- WHAT YOU ARE ASKED TO DO:
For every line in the records below that holds "Given", make a copy.

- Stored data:
.....

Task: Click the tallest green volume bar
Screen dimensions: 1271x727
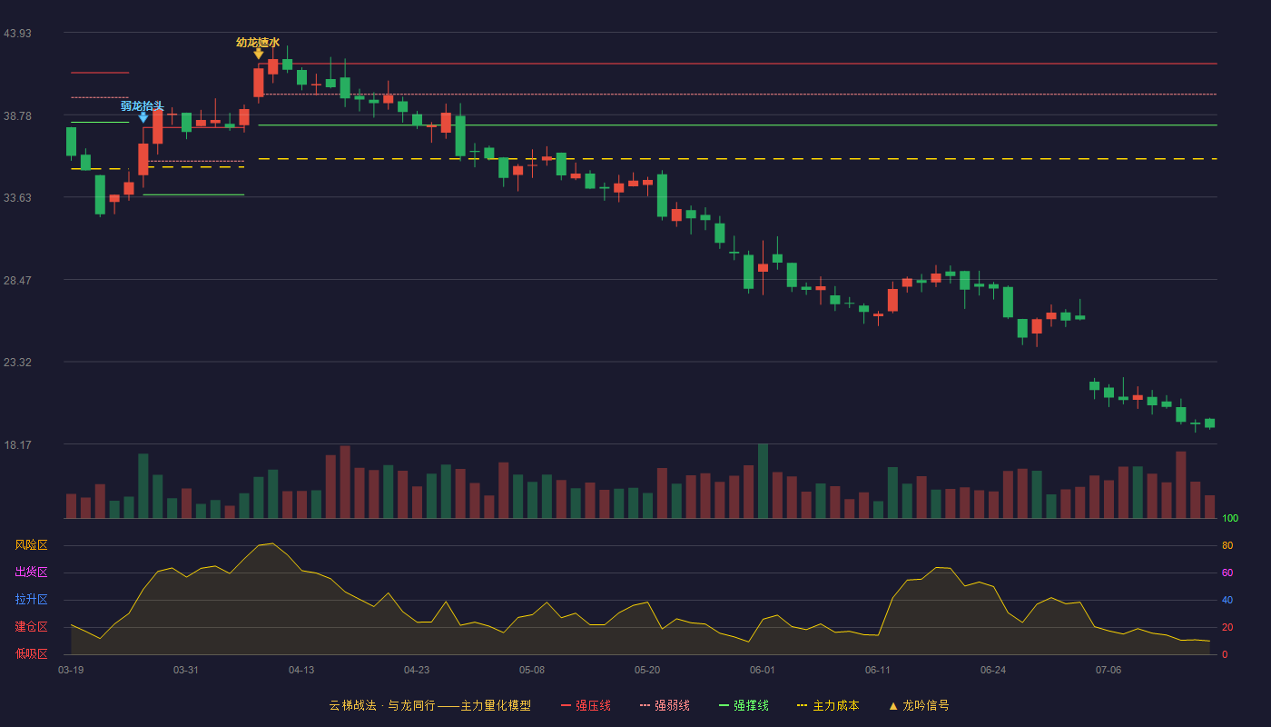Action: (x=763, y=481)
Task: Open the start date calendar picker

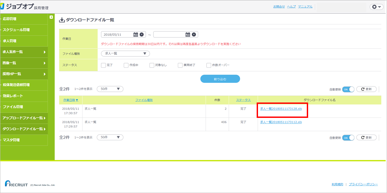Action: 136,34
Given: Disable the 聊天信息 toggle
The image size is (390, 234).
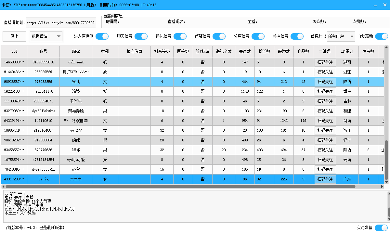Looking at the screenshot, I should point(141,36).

.....

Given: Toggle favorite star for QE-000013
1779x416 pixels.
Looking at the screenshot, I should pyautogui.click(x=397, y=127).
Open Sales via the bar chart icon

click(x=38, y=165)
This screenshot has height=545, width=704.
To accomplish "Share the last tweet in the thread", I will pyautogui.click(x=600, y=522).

.....

- FINISHED TASK:
Given: Disable the 聊天信息 toggle
Given: Toggle favorite star for QE-000013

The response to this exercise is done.